[[ Data excerpts, beginning ]]
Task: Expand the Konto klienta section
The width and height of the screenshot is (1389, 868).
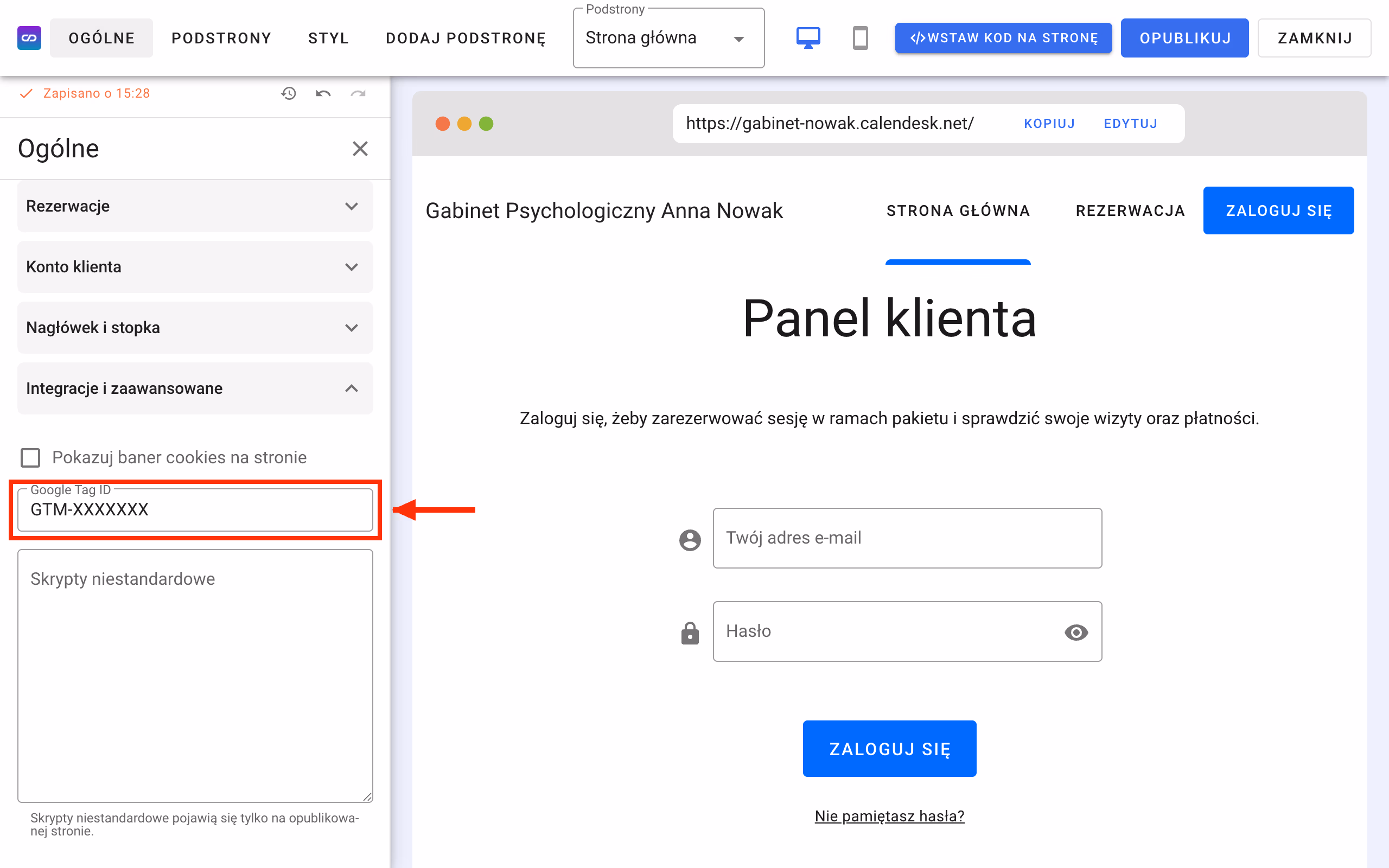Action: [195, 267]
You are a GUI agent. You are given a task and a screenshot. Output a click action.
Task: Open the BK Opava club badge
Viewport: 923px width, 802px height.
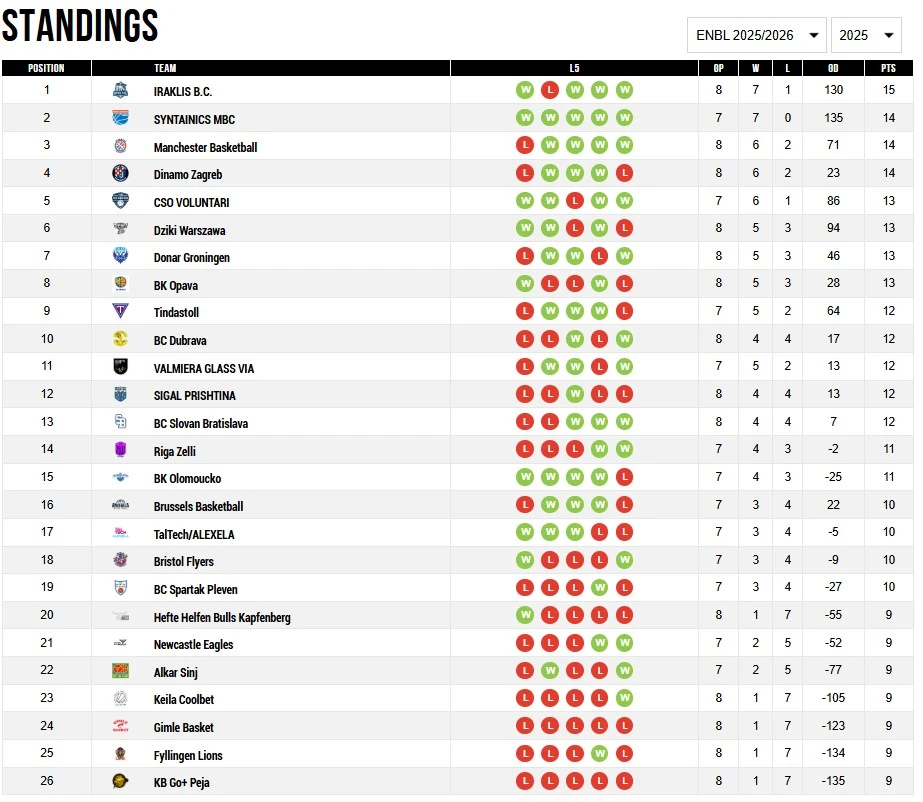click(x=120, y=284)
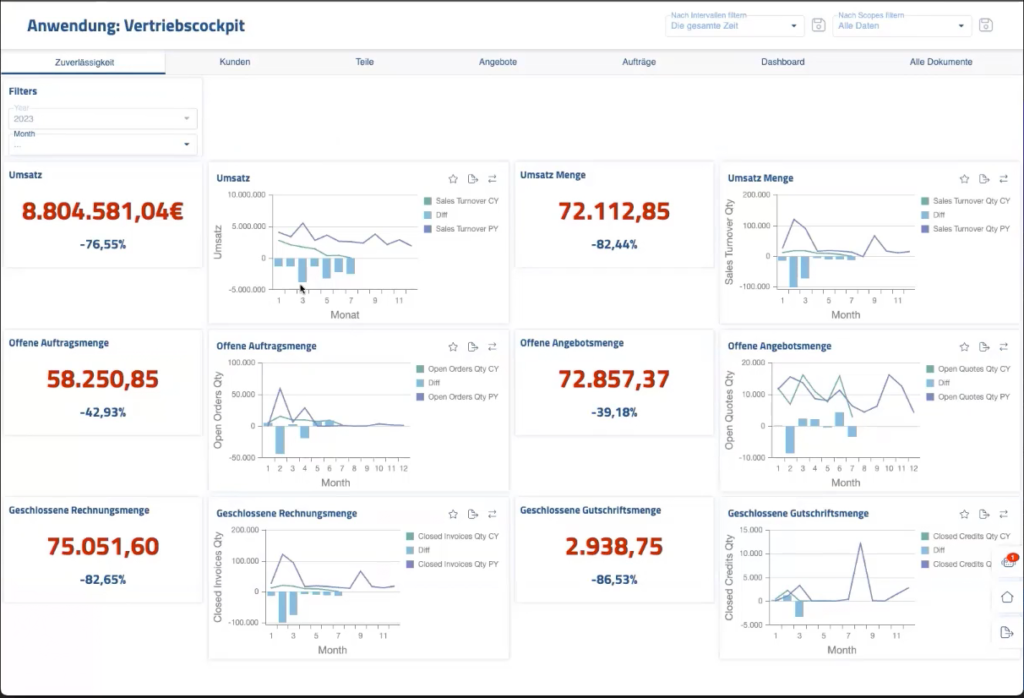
[[ Data excerpts, end ]]
• **What you have to do**
Each record should be printed exactly as it appears, leaving the pictures out.

• **Exercise result**
Task: Expand the Konto klienta section
The width and height of the screenshot is (1389, 868).
Action: [195, 267]
You are a GUI agent. You are given a task and a screenshot. Output a click action.
Task: Open the BK Opava club badge
Viewport: 923px width, 802px height.
click(x=120, y=284)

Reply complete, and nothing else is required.